Time: 2:00 - 4:00 pm
Dates: Sundays, Feb 21, March 21, April 18, May 2
Location: Earth Fare Community Room, 3620 Pelham Road, Greenville
Cost: $5 cash. Please pay at the door. 

Instructor:  Me! 
Hope to see you there...

Saturday, February 13, 2010


When it snows around these parts, we get excited.

Today, the landscape has changed.

The ground is fallow, winter exposes the bones of the garden.

But today the snow covers everything like a costume-- it all looks a little different today.

<--My friend in the shade garden, to the left, has a snow fro.

The gargoyles are shivering. None too happy with the cold. 
Waiting for spring.

. . .the cold of winter produces ice-flowers on the window-panes, which vanish with the warmth. Soren Kierkegaard 

 The good thing about fallow ground is that it's preparing for growth. I think the creative cycle is like need fallow time.

Wednesday, February 3, 2010

The Typewriter Blues

Does form dictate content?

Quills to fountain pens to typewriters to electric typewriters to word processors to laptops.

The writing instrument must affect how we think and write.

I can't imagine writing on a manual typewriter.
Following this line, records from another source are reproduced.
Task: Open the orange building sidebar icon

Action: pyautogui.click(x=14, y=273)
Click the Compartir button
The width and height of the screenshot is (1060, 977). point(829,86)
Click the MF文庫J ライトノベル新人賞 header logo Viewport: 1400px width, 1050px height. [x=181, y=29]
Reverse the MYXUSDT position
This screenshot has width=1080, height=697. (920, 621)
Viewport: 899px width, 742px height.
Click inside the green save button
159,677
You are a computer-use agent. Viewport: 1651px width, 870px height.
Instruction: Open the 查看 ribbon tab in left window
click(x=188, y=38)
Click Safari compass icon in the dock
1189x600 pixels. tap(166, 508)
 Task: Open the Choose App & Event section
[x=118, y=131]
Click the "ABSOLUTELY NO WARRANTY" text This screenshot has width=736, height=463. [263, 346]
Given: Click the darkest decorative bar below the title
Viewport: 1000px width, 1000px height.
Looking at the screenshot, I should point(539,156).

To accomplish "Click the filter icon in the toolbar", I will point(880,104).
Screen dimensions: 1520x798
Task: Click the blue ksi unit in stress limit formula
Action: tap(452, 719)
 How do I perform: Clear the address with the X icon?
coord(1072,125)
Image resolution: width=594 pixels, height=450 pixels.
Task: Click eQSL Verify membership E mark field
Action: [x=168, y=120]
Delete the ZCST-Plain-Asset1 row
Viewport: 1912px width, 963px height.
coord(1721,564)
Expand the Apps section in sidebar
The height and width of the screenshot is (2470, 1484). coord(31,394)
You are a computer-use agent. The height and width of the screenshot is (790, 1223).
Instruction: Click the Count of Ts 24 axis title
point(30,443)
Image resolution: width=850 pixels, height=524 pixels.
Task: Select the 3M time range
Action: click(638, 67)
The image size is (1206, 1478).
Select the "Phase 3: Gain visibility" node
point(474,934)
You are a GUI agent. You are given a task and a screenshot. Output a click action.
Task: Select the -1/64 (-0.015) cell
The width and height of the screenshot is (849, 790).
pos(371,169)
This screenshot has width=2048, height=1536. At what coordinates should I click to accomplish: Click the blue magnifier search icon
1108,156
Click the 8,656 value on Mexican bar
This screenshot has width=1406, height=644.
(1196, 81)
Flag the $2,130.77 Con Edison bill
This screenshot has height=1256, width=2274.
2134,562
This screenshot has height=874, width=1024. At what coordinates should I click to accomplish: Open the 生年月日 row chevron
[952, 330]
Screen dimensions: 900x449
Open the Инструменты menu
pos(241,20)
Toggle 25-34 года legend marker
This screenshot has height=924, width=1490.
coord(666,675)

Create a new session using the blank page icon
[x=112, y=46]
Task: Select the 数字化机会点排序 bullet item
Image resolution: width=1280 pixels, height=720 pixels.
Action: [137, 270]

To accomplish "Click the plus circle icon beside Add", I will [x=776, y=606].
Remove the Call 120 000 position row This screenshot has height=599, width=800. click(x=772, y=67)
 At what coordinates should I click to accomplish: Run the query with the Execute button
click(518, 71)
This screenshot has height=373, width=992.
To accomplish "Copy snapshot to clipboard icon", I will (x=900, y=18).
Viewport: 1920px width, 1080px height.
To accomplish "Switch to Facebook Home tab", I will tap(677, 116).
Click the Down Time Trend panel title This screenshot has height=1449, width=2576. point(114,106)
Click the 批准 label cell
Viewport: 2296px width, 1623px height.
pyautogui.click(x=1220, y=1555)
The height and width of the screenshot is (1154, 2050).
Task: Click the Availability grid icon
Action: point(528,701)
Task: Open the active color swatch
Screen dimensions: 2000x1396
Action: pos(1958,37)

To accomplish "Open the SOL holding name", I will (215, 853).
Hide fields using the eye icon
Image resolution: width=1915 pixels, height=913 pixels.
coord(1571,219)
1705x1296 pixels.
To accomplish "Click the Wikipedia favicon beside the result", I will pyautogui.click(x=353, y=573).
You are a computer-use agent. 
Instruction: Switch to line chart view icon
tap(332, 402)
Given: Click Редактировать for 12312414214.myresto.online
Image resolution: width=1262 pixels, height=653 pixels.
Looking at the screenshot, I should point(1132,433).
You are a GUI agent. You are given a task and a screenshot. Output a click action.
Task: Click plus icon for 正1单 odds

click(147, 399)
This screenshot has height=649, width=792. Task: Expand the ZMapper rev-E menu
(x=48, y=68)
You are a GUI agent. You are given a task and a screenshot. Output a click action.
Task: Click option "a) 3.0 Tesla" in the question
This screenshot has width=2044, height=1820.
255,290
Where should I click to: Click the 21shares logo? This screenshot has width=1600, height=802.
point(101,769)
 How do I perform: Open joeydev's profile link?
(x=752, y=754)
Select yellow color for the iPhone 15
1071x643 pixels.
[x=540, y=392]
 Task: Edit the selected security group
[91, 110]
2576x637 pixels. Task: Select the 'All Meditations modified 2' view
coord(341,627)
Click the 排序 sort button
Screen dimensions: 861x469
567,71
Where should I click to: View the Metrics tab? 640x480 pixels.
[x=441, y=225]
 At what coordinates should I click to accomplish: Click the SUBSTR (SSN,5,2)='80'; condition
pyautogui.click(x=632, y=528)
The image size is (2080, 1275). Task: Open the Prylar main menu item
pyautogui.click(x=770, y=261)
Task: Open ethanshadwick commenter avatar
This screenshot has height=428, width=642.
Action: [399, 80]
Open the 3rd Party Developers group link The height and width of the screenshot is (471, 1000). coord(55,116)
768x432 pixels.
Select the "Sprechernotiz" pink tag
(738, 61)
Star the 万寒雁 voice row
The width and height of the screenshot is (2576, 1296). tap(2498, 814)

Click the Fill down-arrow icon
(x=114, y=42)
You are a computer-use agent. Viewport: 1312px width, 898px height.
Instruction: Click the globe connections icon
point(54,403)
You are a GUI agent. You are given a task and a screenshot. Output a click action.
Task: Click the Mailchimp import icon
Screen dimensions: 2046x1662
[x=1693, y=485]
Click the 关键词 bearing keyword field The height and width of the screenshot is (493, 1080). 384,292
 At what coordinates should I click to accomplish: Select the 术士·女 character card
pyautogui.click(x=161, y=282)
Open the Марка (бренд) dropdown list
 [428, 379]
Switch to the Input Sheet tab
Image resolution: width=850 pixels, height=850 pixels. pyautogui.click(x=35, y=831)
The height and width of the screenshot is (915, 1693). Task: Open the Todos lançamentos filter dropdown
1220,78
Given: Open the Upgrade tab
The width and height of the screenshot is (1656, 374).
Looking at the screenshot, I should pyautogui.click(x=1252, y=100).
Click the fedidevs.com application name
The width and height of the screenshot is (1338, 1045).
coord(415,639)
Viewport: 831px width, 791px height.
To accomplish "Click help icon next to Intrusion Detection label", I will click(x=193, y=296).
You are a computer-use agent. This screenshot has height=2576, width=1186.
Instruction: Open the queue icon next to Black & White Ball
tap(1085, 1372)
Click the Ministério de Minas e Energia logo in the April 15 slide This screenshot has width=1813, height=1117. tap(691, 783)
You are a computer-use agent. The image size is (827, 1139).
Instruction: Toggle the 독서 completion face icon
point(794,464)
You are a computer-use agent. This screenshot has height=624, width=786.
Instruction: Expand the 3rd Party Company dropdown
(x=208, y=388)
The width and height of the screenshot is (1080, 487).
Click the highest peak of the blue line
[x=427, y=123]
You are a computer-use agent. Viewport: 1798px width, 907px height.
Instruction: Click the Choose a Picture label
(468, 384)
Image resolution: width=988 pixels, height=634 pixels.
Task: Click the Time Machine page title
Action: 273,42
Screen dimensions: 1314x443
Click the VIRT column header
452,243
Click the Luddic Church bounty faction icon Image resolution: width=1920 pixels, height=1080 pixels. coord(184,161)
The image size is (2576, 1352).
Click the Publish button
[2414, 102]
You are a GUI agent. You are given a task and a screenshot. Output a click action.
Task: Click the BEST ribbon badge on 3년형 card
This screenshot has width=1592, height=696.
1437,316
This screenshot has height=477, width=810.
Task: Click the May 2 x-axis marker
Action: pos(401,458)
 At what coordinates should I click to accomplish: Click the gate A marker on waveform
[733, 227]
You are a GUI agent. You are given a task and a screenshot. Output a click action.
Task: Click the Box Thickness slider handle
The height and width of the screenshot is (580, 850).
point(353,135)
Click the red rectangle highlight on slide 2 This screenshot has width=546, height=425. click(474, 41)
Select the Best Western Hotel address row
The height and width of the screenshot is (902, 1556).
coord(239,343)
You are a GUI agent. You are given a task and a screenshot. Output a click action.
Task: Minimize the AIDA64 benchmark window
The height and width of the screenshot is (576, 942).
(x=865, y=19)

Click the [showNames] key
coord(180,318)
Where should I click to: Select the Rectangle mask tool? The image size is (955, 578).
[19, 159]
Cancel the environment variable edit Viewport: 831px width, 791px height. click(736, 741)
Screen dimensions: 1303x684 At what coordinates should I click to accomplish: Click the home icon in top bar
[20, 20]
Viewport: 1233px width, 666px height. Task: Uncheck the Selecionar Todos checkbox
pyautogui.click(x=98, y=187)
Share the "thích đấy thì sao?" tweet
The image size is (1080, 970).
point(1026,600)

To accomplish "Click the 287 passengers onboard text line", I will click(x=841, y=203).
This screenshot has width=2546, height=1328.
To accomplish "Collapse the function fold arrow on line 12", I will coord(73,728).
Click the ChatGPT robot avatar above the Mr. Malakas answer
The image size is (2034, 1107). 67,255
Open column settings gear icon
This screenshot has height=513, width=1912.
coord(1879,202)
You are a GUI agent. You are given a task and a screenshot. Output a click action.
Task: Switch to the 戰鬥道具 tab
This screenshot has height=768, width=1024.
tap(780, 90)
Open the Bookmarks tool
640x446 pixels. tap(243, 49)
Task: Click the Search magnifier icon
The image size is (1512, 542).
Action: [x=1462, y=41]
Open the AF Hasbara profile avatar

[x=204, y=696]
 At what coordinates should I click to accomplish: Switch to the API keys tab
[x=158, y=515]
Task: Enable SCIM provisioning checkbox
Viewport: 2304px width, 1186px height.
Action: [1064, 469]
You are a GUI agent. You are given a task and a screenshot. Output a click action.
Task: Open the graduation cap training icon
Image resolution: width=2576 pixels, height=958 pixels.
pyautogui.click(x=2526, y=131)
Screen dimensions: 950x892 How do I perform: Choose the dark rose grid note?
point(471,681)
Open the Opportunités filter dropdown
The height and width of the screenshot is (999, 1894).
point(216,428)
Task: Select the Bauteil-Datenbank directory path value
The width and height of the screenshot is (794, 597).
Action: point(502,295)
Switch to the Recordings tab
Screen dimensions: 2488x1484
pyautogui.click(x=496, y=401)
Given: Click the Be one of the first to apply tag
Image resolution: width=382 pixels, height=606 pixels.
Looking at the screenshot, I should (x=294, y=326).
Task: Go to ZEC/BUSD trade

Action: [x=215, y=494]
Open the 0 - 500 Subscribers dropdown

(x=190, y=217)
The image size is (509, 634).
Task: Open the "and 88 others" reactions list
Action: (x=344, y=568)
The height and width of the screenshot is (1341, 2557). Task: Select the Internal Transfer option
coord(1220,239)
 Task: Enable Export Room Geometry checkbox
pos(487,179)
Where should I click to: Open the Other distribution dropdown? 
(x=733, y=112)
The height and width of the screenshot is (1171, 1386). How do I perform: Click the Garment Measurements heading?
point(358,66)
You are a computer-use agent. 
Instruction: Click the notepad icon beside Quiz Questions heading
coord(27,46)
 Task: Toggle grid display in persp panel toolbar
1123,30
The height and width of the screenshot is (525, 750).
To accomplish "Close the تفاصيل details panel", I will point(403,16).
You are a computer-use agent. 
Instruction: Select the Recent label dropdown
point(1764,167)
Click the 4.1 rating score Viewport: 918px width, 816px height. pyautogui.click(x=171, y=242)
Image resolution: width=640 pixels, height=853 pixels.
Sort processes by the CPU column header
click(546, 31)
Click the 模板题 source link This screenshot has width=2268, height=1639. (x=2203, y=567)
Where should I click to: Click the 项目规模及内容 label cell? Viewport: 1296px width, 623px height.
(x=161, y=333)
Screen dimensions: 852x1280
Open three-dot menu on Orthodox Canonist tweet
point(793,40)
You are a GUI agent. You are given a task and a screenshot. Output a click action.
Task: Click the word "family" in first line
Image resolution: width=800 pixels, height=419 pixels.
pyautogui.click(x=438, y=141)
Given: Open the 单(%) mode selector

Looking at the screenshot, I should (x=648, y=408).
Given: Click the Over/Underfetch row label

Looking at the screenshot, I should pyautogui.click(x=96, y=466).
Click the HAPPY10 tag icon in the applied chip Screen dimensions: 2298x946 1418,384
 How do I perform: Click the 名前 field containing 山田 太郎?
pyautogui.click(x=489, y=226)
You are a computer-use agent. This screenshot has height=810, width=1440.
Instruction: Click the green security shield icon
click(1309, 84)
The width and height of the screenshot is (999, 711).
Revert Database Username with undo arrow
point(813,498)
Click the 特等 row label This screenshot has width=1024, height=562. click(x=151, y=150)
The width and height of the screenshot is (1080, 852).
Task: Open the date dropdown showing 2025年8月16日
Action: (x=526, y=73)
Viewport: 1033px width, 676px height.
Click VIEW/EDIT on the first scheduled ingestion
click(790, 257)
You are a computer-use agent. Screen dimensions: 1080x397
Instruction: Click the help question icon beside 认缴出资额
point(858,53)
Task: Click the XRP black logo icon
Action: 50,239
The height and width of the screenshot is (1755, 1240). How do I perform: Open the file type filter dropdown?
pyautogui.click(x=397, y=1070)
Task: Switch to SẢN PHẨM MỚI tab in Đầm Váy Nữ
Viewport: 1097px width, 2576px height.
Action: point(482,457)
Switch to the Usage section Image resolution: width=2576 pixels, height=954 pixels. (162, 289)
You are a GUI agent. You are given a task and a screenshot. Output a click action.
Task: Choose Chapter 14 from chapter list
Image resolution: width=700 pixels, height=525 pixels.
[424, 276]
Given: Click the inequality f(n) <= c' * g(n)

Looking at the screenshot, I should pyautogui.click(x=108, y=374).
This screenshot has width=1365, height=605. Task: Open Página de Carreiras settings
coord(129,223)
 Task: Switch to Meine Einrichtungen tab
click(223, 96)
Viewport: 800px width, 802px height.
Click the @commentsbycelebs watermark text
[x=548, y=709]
Or-- let me rephrase that-- I can't imagine editing on a typewriter. My process is so fluid, that dancing cursor at the end of each word  pulses and guides like a wee fairy. Tinkerbell!

Some writers I know write in longhand, then type up their manuscript on a computer.

I take notes by hand sometimes-- but I usually have trouble reading my own handwriting.
Penmanship was never my thang, ya'll.

I wonder what and how we'll be writing 20 years from now. It boggles the noodle.

This is a picture of my grandmother's 1940-something Smith Corona manual typewriter. It is in pristine condition, as is the owner's manual. Alas, the ribbon is not. No ribbons anymore to buy and replace it. The typewriter, itself, can fetch a princely sum on Ebay.

So, for Christmas she got an electric typewriter. Yeah, I know. I didn't think they made electric typewriters either. But they do.

I spent the afternoon trying to figure the #$@! thing my grandmother could type her recipes and lists and sympathy notes. When you get 85, you write a lot of Sorry for Your Loss messages.

So we did figure it out finally...[that's her, in a practice run] It's  more complicated to use--with all its codes and keys-- than a computer, and I told her so.

She said she was too old to learn anyhing knew.